After reading this, do I expect you to go vegan now, too? Well, that depends on you. Of course I’d be happy if you chose to omit all animal products from your diet, because that would invariably equate to less animal suffering in the world. But I know there are some people who feel completely congruent and at ease with the idea of slaughtering animals for food. I, however, am not one of those people.

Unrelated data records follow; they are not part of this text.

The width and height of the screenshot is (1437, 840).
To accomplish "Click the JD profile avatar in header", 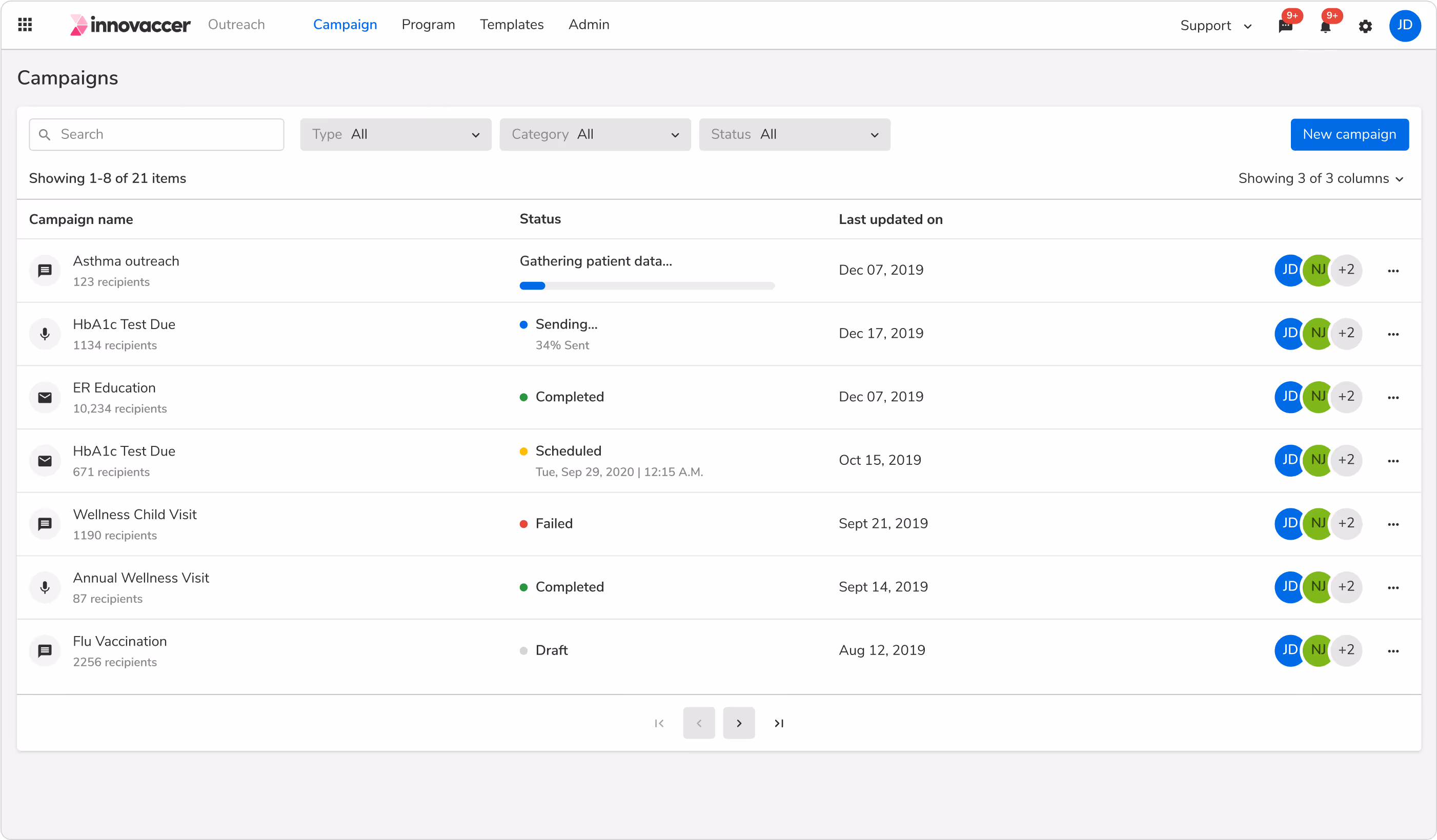I will pyautogui.click(x=1405, y=26).
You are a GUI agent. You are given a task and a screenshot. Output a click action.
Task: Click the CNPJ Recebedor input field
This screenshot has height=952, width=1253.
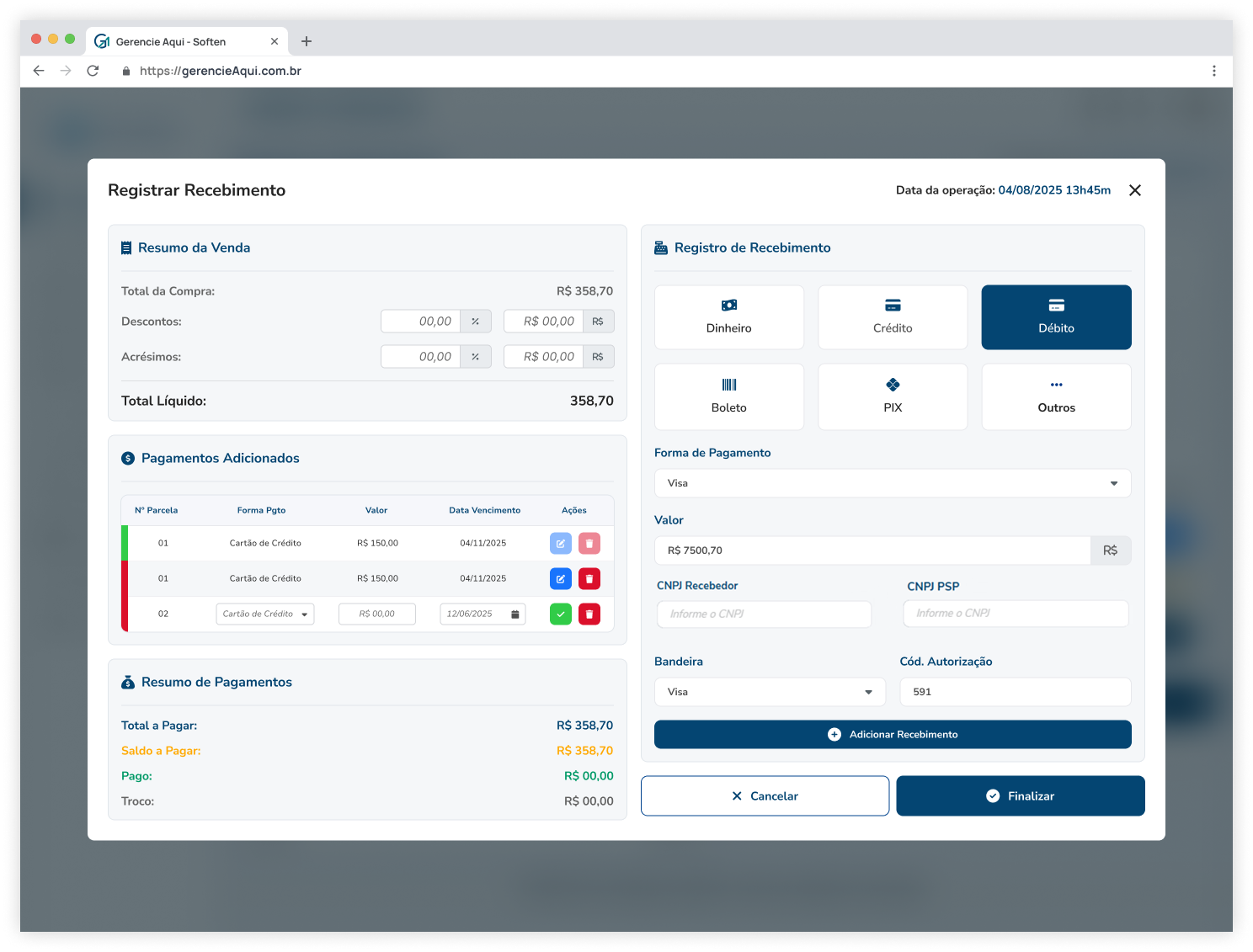(x=764, y=614)
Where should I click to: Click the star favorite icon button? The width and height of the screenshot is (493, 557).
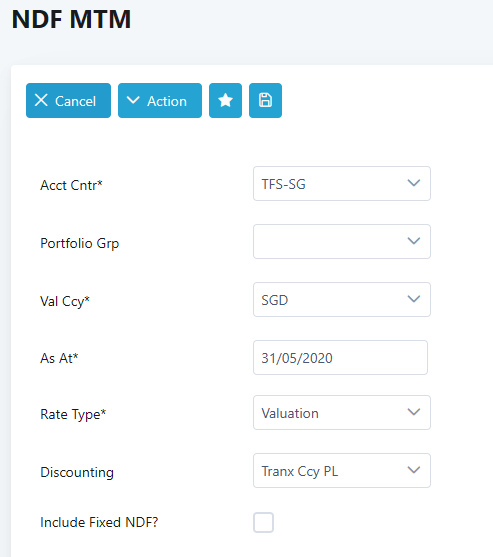tap(225, 101)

If you yourself would not voluntarily kill an animal for food because the idea of committing such a violent act disturbs you and goes against your inherent kind, compassionate nature, then I urge you to please consider giving veganism a try. You don’t have to jump right in like I did (although you could); you might try eating vegan a couple times a week or more. Or you could go fully vegan for 30 days, just to see what it’s like. Either way, I urge you to please arm yourself with some research first so that you set yourself up for a successful, positive experience.
Whatever your choice is and whatever you do, my only hope is that you are fully conscious about your dietary choices, actions, and habits, and don’t just follow a particular way of eating out of cultural indoctrination (i.e. what your upbringing and mainstream society taught you to believe without question). I encourage you to do some deliberate research. Question the main driving force behind your existing habits and actions.
…And above all, listen to your heart.
“When you feel the suffering of every living thing in your own heart, that is consciousness.”
~ Bbhavagad Gita
Beautiful article, Rachelle. Thank you for telling your story about your path to veganism, and with such detail, too! I can relate to a lot of your story. It’s amazing how little people question their beliefs, especially about food. I hope more people follow your example. Mahalo!